平板状銀ナノ粒子は形状制御により可視光線から近赤外光線にわたる任意の波長光を吸収することが可能であり、各種組成物の用途に合わせて所望の光学特性を容易に付与することができる。また、銀そのものが多菌種に対し抗菌性を有しながらも人体に対し不活性であることから、保存性、安全性の良好な組成物を得ることができる。木材由来のCSNFと複合化する金属種としては複数の金属種を用いても良く、銀以外の金属種としては特に限定しないが、例えば白金やパラジウム、ルテニウム、イリジウム、ロジウム、オスミウムの白金族元素の他、金、鉄、鉛、銅、クロム、コバルト、ニッケル、マンガン、バナジウム、モリブデン、ガリウム、アルミニウムなどの金属、金属塩、金属錯体およびこれらの合金、または酸化物、複酸化物等が挙げられる。また、銀と複合体を形成することで抗菌性を付与できることから、CSNFの耐腐食性も改善することができる。複数の金属種を用いる場合、析出した銀ナノ粒子の周りを銀より貴な金属あるいはシリカ等の金属酸化物などで被覆して、銀ナノ粒子の安定性を向上させても良い。木材由来のCSNF分散液中に金属微粒子を析出させ複合体を製造する方法としては、特に限定しないが、銀をはじめとする金属または合金、酸化物、複酸化物等の溶液(金属イオン含有溶液)とCSNF分散液とを混合(混合工程)した状態で、還元剤を添加すれば容易に析出させることができる(還元工程)。銀の場合、還元を行う際に用いる銀イオンを含む水溶液の種類には特に制限は無いが、入手の容易さと取り扱い易さの点から硝酸銀水溶液であることが好ましい。用いる還元剤に関しても特に限定しない。例えばアスコルビン酸、クエン酸、ヒドロキノン、水素化ホウ素ナトリウム、シアノ水素化ホウ素ナトリウム、ジメチルアミンボラン、ヒドラジン等が用いられる。安全性や価格の面からアスコルビン酸、クエン酸、水素化ホウ素ナトリウムが好ましい。
次に、第3工程では、上述の第2工程で得られた微細化セルロース分散液と、金属イオンを含有する溶液と、を混合して混合溶液を得る。
具体的には、先ず、金属または合金、金属酸化物、金属複酸化物などを水などの溶媒に溶解させて、金属イオンを含有する溶液(金属イオン含有溶液)を調製する。次に、微細化セルロース分散液を攪拌しながら、調製した金属イオン含有溶液を少しずつ添加することにより、微細化セルロース分散液と金属イオン含有溶液との混合溶液を得る。

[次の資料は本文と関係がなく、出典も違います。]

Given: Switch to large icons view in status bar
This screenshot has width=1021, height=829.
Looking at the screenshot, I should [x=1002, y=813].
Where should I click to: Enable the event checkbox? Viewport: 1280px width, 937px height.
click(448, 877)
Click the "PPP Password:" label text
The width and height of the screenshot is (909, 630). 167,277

次に、第4工程では、上述の第3工程で得られた混合溶液中の金属イオンを還元して平板状金属微粒子を成長させるとともに、平板状金属微粒子と微細化セルロースとを複合化する。
本実施形態の製造方法の第4工程では、先ず、混合溶液中への還元剤の添加により、微細化セルロース3に設けたカルボキシ基を起点に金属の析出が開始する。そして、析出した金属は一次粒子(金属ナノ粒子)2aを形成する(図2中の左図を参照)。さらに反応が進むと、これらの一次粒子2a同士が凝集して、平板状の金属微粒子(すなわち、平板状金属微粒子)2を形成する。この際、CSNF(微細化セルロースの繊維)3の一部3aが金属微粒子2に取り込まれるとともに残部3bが露出した状態で複合化する(図2中の右図を参照)。
以上の工程により、本実施形態の平板状金属微粒子2と微細化セルロース3との複合体1を得ることができる。

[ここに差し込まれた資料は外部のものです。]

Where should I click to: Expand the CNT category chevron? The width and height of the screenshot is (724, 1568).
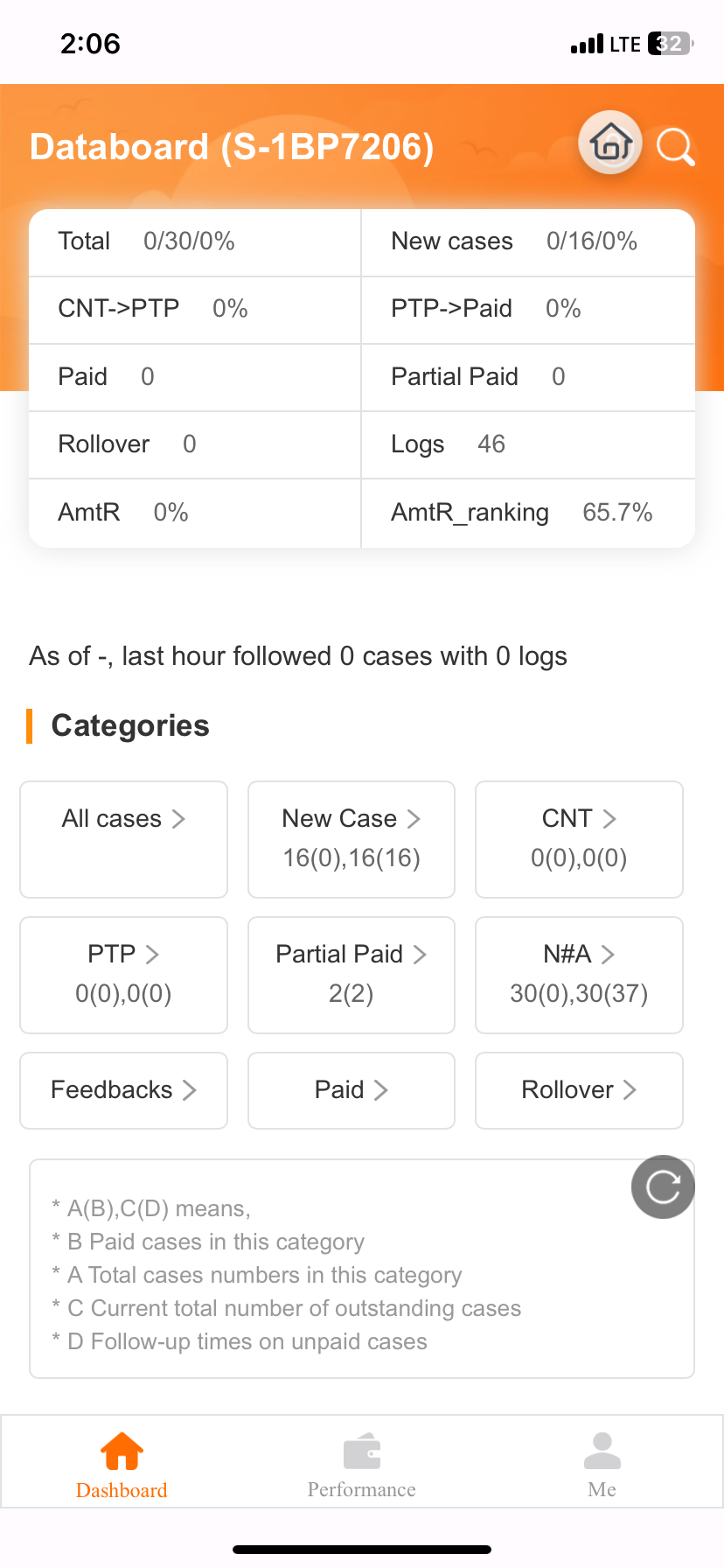(x=609, y=819)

本実施形態の平板状金属微粒子と微細化セルロースとの複合体を、水または有機溶媒に分散させることによって、複合体の分散液とすることができる。ここで、有機溶媒としては、上述したものを用いることができ、メタノール、エタノール、IPAなどのアルコール類を用いることが好ましい。また、pH調整に用いられるアルカリ水溶液等の、任意の添加成分を含んでいてもよい。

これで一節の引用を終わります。